■ **READING TEXT**
+---+
Re: [mm/page_alloc] f26b3fa046: netperf.Throughput_Mbps -18.0% regression

From: Peter Zijlstra
Date: Tue May 10 2022 - 15:28:35 EST


On Tue, May 10, 2022 at 11:05:01AM -0700, Linus Torvalds wrote:

> I think from a pure lock standpoint, it's the right thing to do (no
> unnecessary bouncing, with the lock releaser doing just one write, and
> the head waiter spinning on it is doing the right thing).
>
> But I think this is an example of where you end up having that
> spinning on the lock possibly then being a disturbance on the other
> fields around the lock.
>
> I wonder if Waiman / PeterZ / Will have any comments on that. Maybe
> that "spin on the lock itself" is just fundamentally the only correct
> thing, but since my initial reaction was "no, we're spinning on the
> mcs node", maybe that would be _possible_?
+---+
■ **INFORMATION SUPPLIED**
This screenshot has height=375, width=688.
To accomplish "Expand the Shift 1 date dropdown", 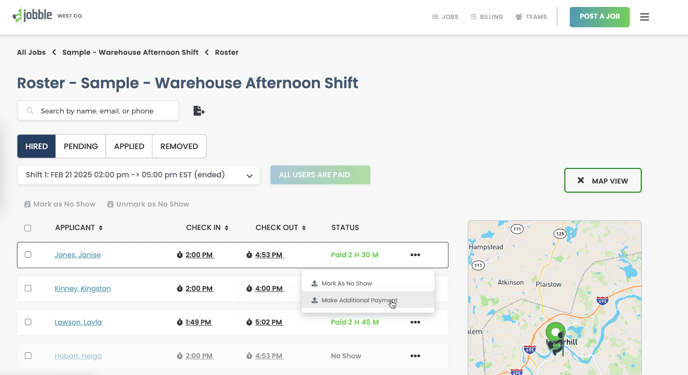I will point(139,175).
+---+
Resume the mailing-list message about the page_alloc throughput regression after its last line. The lines are a separate set of material from the text.

>
> We do have a lot of those spinlocks embedded in other data structures
> cases. And if "somebody else is waiting for the lock" contends badly
> with "the lock holder is doing a lot of writes close to the lock",
> then that's not great.

The immediate problem is that we don't always have a node. Notably we
only do the whole MCS queueing thing when there's more than 1 contender.

Always doing the MCS thing had a hefty performance penalty vs the
simpler spinlock implementations for the uncontended and light contended
lock cases (by far the most common scenario) due to the extra cache-miss
of getting an MCS node.